Accumulated clinical and biomedical evidence indicates that the gut microbiota and their metabolites affect brain function and behavior in various central nervous system disorders. This study was performed to investigate the changes in brain metabolites and composition of the fecal microbial community following injection of amyloid beta (A beta) and donepezil treatment of A beta-injected mice using metataxonomics and metabolomics. A beta treatment caused cognitive dysfunction, while donepezil resulted in the successful recovery of memory impairment. The A beta + donepezil group showed a significantly higher relative abundance of Verrucomicrobia than the A beta group. The relative abundance of 12 taxa, including Blautia and Akkermansia, differed significantly between the groups.

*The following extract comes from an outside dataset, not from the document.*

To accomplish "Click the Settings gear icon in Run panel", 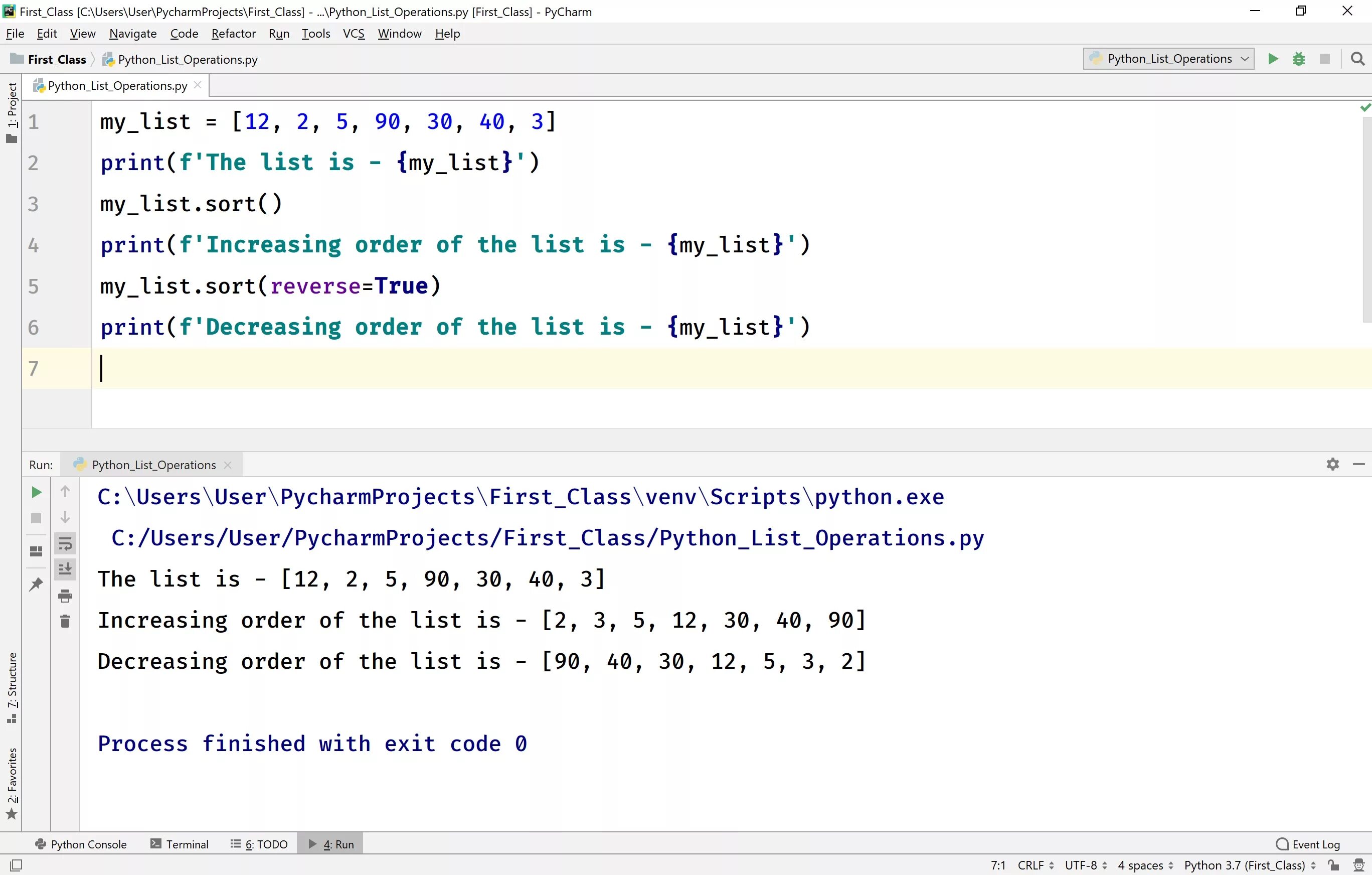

The A beta + donepezil group had higher levels of oxalate, glycerol, xylose, and palmitoleate in feces and oxalate, pyroglutamic acid, hypoxanthine, and inosine in brain tissues than the A beta group. The levels of pyroglutamic acid, glutamic acid, and phenylalanine showed similar changes in vivo and in vitro using HT-22 cells. The major metabolic pathways in the brain tissues and gut microbiota affected by A beta or donepezil treatment of A beta-injected mice were related to amino acid pathways and sugar metabolism, respectively. These findings suggest that alterations in the gut microbiota might influence the induction and amelioration of A beta-induced cognitive dysfunction via the gut-brain axis. This study could provide basic data on the effects of A beta and donepezil on gut microbiota and metabolites in an A beta-induced cognitive impairment mouse model.